Veins bulging on their foreheads, necks swollen, faces scarlet, they blared it out at the top of their lungs. And, indeed, they were louder than a triumphant Catholic army chanting the Te Deum in the nave of a great cathedral. At every turn the truck went lurching, then staggered straight ahead, gaily biting its double tires into the embankment. The hussar who was driving slapped the steering wheel in rhythm, waving his arms like a third-rate hack, singing his heart out in some idiotic song. The captain sat pounding the dashboard with his fists. At each “No, no regrets” every rifle butt smashed against the floor of the truck. … If we probe the innermost feelings of this brawling band, the first thing we find is a kind of esprit de corps.
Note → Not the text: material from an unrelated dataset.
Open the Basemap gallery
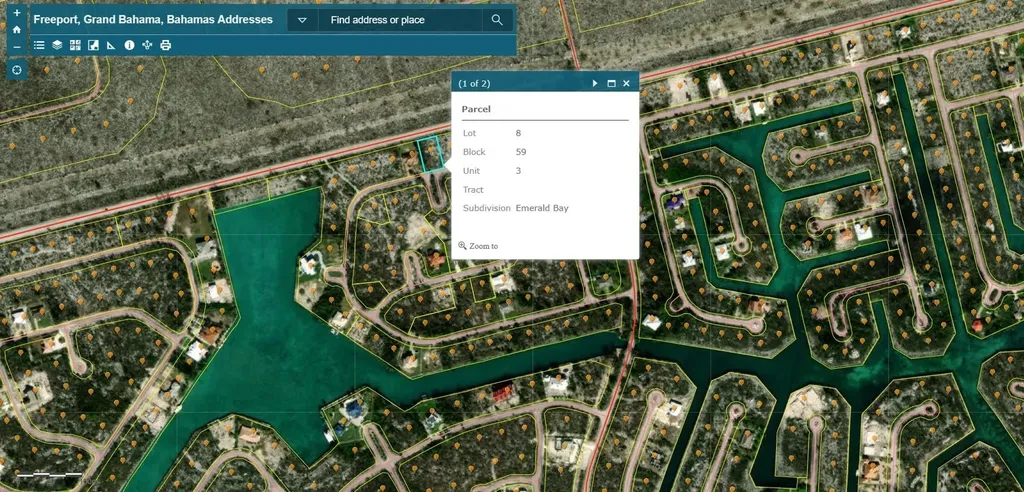1024x492 pixels. 75,45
The festive ecstasy of tribal togetherness, the feeling of belonging. Few as they are, so few you can count them, they still thumb their noses at the rest of the world. Yet there’s something else too, something more like desperation. The child, whooping it up, at night, on the lonely road, to forget that he’s alone. Or perhaps the poor devil, shipwrecked in his lifeboat, singing anything at all, just to keep himself alive. Yes, that was part of it, too … The young hussars had their eyes on the fields, scanning the trees. Not a bird to be seen. Even the scavengers—crows and magpies—had made their escape. Nailed up tight, the winegrowers’ shutters seemed to seep out of a kind of cataclysmic fear. All that was missing were the black crosses that, in ages past, marked out the houses where the plagte had struck. The sun was shining over the deserted landscape with the same hard light that Johnson and White must have seen on the moon a few years before, as they squatted on their heels, next to the wreckage of their space shuttle, waiting to die …
“Shit!” yelled the driver. “What’s that? Some fucking guy! I damn near hit him!”
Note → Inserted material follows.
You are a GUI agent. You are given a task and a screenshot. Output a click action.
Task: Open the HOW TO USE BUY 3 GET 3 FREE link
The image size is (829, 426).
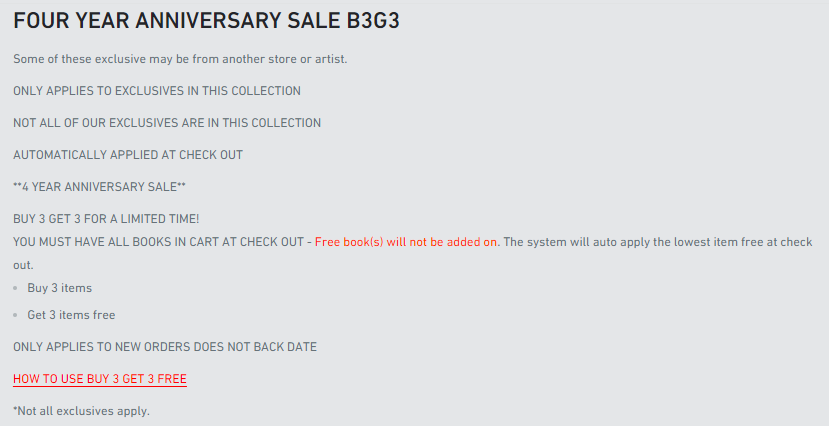coord(100,379)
Suddenly, silence. Robinson Crusoe discovering Friday’s footprints! People on the moon after all! Then six grinding brakes, a wellcontrolled skid, the screeching of gears, an expert reverse . Some fucking guy! They all stuck their heads out the same side to look. Enemy? Friend? Dragasès loaded his submachine gun.
Yes, indeed, there was someone there, peacefully sitting by the side of the road, sticking up his thumb in a gesture that, under the circumstances, couldn’t have been more bizarre. No doubt he was enjoying the humor of the situation, smiling broadly from ear to ear. White skin, pleasant face, but dressed like a tramp. Everyone seemed to think he looked familiar.
“How about a lift, Colonel?” he asked, simply, as if there were only one possible reply.
“Where to, my good man, so early in the morning?” the colonel countered, playing right along.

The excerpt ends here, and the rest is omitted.